Но пока статьи молодого Чуковского еще многословны, вялы, неуклюжи, неточны в выражениях, утопают в повторах и авторских рефлексиях: «Теперь попытаюсь объяснить, почему мне показалось, что трактат написан не Горьким… Только как бы это сделать попроще и покороче?» «Но прежде чем касаться этой надоевшей темы, мне хотелось бы напомнить вам два-три банальнейших трюизма…» Ах-ха, зевает читатель. Позднее все эти излишества Чуковский будет истреблять у себя беспощадно. Иронически относится он и к своей славе, отчетливо понимая собственные несовершенства, и эта ирония у него сохранится на всю жизнь. Даже в преклонном возрасте он записывал в дневник по поводу юбилейного чествования: «Я чувствовал себя мазуриком».

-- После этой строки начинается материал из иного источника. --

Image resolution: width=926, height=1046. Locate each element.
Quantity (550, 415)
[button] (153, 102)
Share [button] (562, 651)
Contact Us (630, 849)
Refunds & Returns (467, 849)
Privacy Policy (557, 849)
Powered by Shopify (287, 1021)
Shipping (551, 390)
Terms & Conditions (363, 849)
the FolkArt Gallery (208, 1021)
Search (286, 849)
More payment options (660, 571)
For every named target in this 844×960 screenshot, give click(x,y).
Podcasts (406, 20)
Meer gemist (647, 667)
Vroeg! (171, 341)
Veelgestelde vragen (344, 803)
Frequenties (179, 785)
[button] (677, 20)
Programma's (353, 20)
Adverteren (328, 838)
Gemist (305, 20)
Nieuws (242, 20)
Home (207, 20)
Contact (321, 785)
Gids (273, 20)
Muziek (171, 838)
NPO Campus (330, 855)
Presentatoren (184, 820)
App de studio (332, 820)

Забавную историю о славе Чуковский рассказал своему бывшему ученику Швейцеру: «Художник Буковецкий, модный в Петербурге в начале века портретист, вдруг попросил меня позировать ему для портрета. Тогда я печатал небольшие заметки о живописи и решил, что предложение художника означает, что ко мне пришла слава. Заканчивая портрет, Буковецкий спросил: „Чем вы, собственно, занимаетесь, молодой человек?“ Я упал с облаков и в свою очередь спросил: „Почему вы решили писать именно мой портрет?“ – „Из-за мягкой молодой бородки, окружающей ваше лицо, – сказал Буковецкий, – если ее сбрить, будет совсем не то…“»

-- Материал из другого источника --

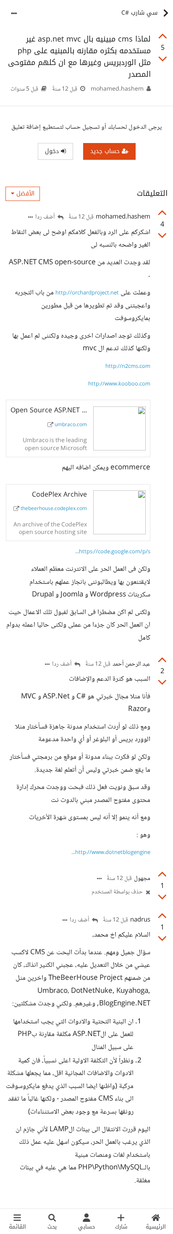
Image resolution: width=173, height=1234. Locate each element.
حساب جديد (106, 151)
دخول (53, 151)
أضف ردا (45, 217)
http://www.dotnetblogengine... (110, 852)
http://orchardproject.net (87, 293)
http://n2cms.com (127, 366)
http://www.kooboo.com (119, 384)
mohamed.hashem (117, 89)
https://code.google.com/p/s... (112, 552)
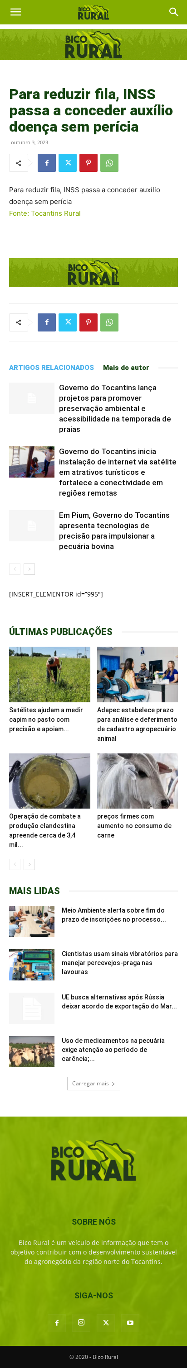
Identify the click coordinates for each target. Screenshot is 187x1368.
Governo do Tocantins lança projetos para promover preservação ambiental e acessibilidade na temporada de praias (115, 408)
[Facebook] (47, 163)
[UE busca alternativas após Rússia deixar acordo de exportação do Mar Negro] (31, 1008)
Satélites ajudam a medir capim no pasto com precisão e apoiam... (46, 719)
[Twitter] (68, 163)
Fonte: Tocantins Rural (45, 213)
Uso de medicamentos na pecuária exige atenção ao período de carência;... (113, 1049)
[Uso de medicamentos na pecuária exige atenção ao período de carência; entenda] (31, 1051)
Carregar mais (90, 1083)
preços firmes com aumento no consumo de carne (134, 826)
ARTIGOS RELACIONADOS (51, 368)
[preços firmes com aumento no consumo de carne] (137, 781)
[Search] (174, 12)
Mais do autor (126, 368)
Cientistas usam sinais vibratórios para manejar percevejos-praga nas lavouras (120, 962)
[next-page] (29, 569)
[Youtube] (130, 1323)
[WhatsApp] (109, 163)
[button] (15, 12)
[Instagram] (81, 1323)
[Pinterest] (88, 163)
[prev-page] (14, 569)
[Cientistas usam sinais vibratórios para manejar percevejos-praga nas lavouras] (31, 964)
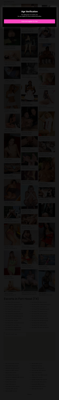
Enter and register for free (29, 21)
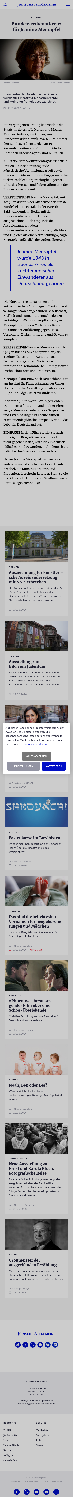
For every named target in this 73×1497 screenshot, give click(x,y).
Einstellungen (23, 766)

Тем не менее в 1902–1903 годах он действительно стал одним из лучших одесских журналистов и уж наверняка одним из самых многопишущих. С публикой он спешит поделиться свежими впечатлениями – с выставки, из театра, из Москвы, из Петербурга… В дневниках тех времен – постоянные записи о том, что надо торопиться, надо многое сделать, многое прочитать: «Приняты решения: сидеть дома и только раз в неделю под воскресенье уходить куда-ниб. по вечерам. Читать, писать и заниматься. Английские слова – повторить сегодня же, но дальше по-англ. не идти. Приняться за итальянский, ибо грудь моя ни к черту. И приняться не самому, а с учителем. И в декабре не тратить ни одного часа понапрасну. Надо же – ей-Богу – хоть один месяц в жизни провести талантливо».

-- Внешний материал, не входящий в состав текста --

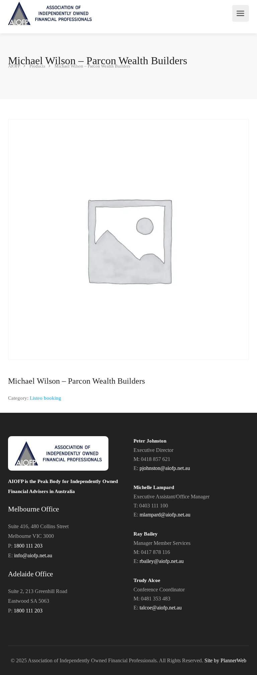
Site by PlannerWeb (225, 660)
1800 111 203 (28, 546)
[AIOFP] (50, 13)
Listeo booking (45, 398)
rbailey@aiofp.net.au (162, 561)
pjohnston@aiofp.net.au (165, 468)
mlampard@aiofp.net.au (165, 514)
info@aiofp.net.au (33, 555)
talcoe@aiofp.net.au (161, 607)
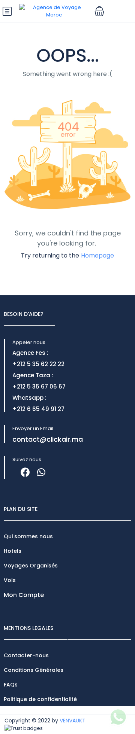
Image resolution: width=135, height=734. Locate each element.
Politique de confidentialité (40, 699)
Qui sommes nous (28, 536)
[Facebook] (25, 472)
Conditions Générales (33, 670)
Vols (10, 580)
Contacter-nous (26, 655)
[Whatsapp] (41, 472)
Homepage (97, 255)
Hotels (12, 551)
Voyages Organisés (31, 565)
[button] (99, 11)
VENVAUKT (73, 720)
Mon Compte (24, 595)
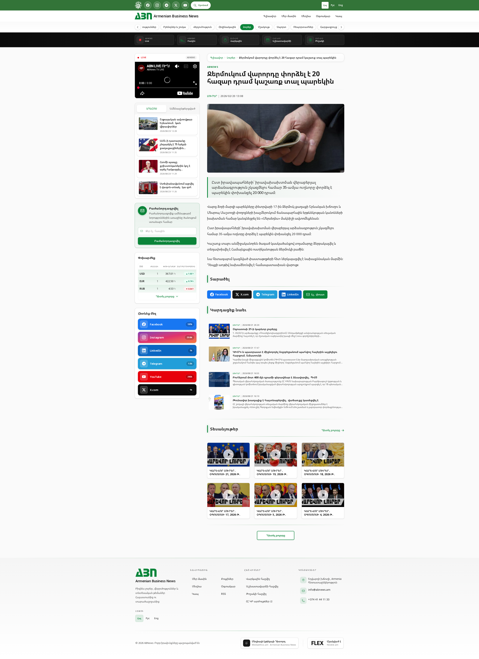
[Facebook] (148, 5)
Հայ (325, 5)
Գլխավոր (269, 16)
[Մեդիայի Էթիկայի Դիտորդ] (138, 5)
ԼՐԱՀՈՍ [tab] (152, 108)
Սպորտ (281, 27)
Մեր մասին (288, 16)
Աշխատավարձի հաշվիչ (262, 586)
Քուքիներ (227, 579)
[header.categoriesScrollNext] (341, 27)
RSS (223, 594)
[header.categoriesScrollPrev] (138, 27)
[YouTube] (185, 5)
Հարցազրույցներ (330, 27)
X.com (245, 294)
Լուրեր (247, 27)
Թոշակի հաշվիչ (256, 594)
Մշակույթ (264, 27)
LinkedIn (293, 294)
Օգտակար (323, 16)
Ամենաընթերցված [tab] (182, 108)
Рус (333, 5)
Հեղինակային (227, 27)
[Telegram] (166, 5)
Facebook (221, 294)
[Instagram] (157, 5)
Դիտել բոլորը (165, 296)
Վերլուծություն (202, 27)
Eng (340, 5)
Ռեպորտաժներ (303, 27)
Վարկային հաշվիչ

Талантливо провести месяц для молодого Чуковского – значит, в постоянной работе и учебе. Бездарно – значит, в развлечениях и праздности. «Талантливо» и «бездарно» для него всегда были главными оценочными категориями. Лидия Корнеевна пишет, что он привык делить людей на вдохновенно-талантливых и ремесленно-равнодушно-бездарных и даже о погоде отзывался как о «гениальной» и «боговдохновенной». «Однажды он убеждал меня, – рассказывал киевский переводчик Александр Дейч, – что все существующие в мире (литературном. – И. Л.) направления только выдумка неучей и досужих ученых. Есть только два направления, сказал он, – талантливое и бездарное. Талантливый романтик дороже бездарного реалиста, а одаренный реалист куда нужнее, чем пустопорожний романтик». Эта мысль тогда казалась такой смелой, что Дейч даже подумал, что Чуковский шутит.